Sedangkan perkembangan sosial merupakan perolehan kemampuan berperilaku yang sesuai dengan tuntutan sosial (Hurlock 2012). Menurut Allen dan Marotz (Musyarofah 2017, 31) perkembangan sosial adalah area yang mencakup perasaan dan mengacu pada perilaku dan respon individu terhadap hubungan mereka dengan individu lain. Dapat juga diartikan sebagai proses belajar untuk menyesuaikan diri terhadap norma-norma kelompok, moral, dan tradisi, meleburkan diri menjadi satu kesatuan dan saling berkomunikasi dan bekerja sama. Jadi pekembangan sosial ini fokus pada relasi antara peserta didik dengan orang lain.


Baca Juga: Karakteristik Perkembangan Emosi Sosial dan Spiritual


Islam menegaskan manusia diciptakan beragam agar saling kenal mengenal (QS. al-Hujurat:13); manusia harus saling tolong menolong (Q.S. al-Maidah 2); sesama orang-orang yang beriman itu bersaudara (QS. Al-Hujurat: 10); dan kaum muslim itu adalah umat yang satu (QS. Al-Anbiya: 92), kesemuanya berimplikasi pada guru harus menanamkan rasa kebersamaan dan peserta didik dapat menyesuaikan diri baik sebagai individu maupun dalam kehidupan sosialnya. 


Perkembangan sosial peserta didik adalah tingkatan jalinan interaksi anak dengan orang lain, mulai dari orang tua, saudara, teman sebaya, hingga masyarakat secara luas. Sedangkan perkembangan emosional adalah luapan perasaan ketika anak berinteraksi dengan orang lain. 


Adapun spritualitas merupakan aspek yang lebih banyak melihat lubuk hati, riak getaran hati nurani pribadi, dan sikap personal. Spritualitas adalah cita rasa totalitas kedalaman pribadi manusia. Ada yang menyamakan antara spritualitas dengan religiusitas, namun banyak pula yang membedakan keduanya. Yang jelas bahwa dalam spritualitas mengandung makna semangat, roh, jiwa, dan keteguhan hati atau keyakinan.

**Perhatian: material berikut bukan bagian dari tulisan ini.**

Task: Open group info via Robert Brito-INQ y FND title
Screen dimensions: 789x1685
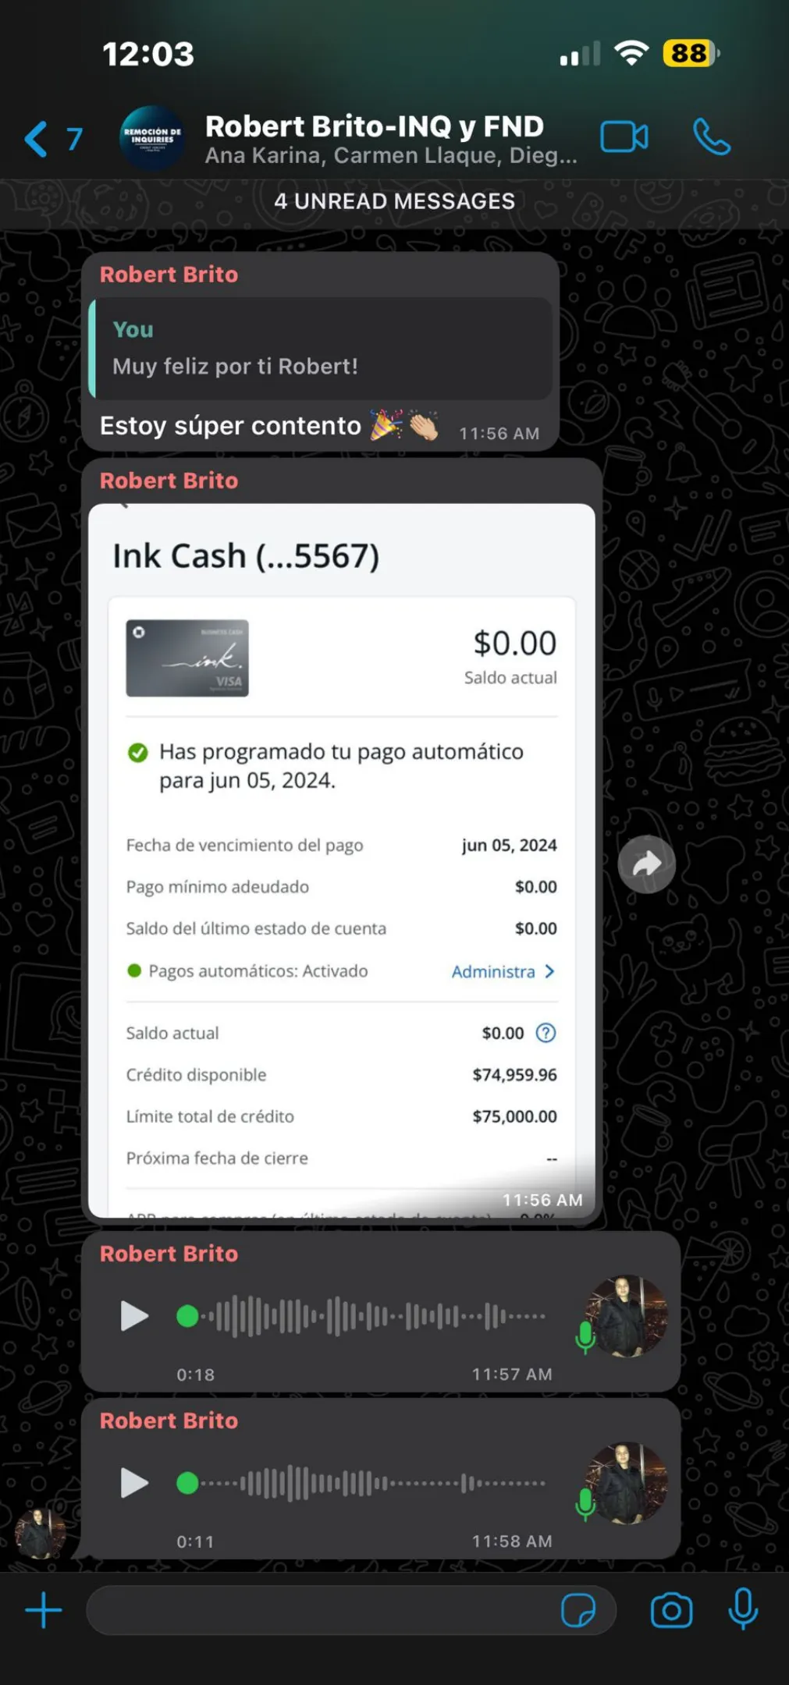Action: click(375, 126)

Pijakan utama pendidikan berbasis spiritual adalah al-Quran dan Hadis. al-Quran memuat nilai dan ketentuan lengkap dalam kehidupan manusia. Dalam hal ini, posisi Hadis menempati sumber kedua yang berperan sebagai penjelas terhadap isyarat dan nilai yang terdapat dalam al-Quran. Allah menjelaskan akan eksistensi manusia di muka bumi: “Dan (ingatlah), ketika Tuhanmu mengeluarkan keturunan anak-anak Adam dari sulbi mereka dan Allah mengambil kesaksian terhadap jiwa mereka (seraya berfirman): “Bukankah Aku ini Tuhanmu?” Mereka menjawab: “ Betul (Engkau Tuhan kami), kami menjadi saksi”. (Kami lakukan yang demikian itu) agar di hari kiamat kamu tidak mengatakan:”Sesungguhnya kami (bani Adam) adalah orang-orang yang lemah terhadap ini (keesaan Tuhan)”.(QS. al-A’raf:172) 


Baca Juga: Faktor Yang Mempengaruhi Perkembangan Emosi, Sosial dan Spiritual Peserta Didik


Keseimbangan antara dunia dan akhirat menjadi suatu keharusan yang ditanamkan sejak dini pada peserta didik. Al-Ghazali menyatakan bahwa tujuan pendidikan Islam adalah untuk mewujudkan kebahagiaan peserta didik baik dunia maupun akhirat (Arif 2002). Oleh karena itu pendidikan diarahkan untuk menjaga keseimbangan antara kehidupan dunia dan kehidupan kelak di akhirat (QS. Al-Qashash: 77).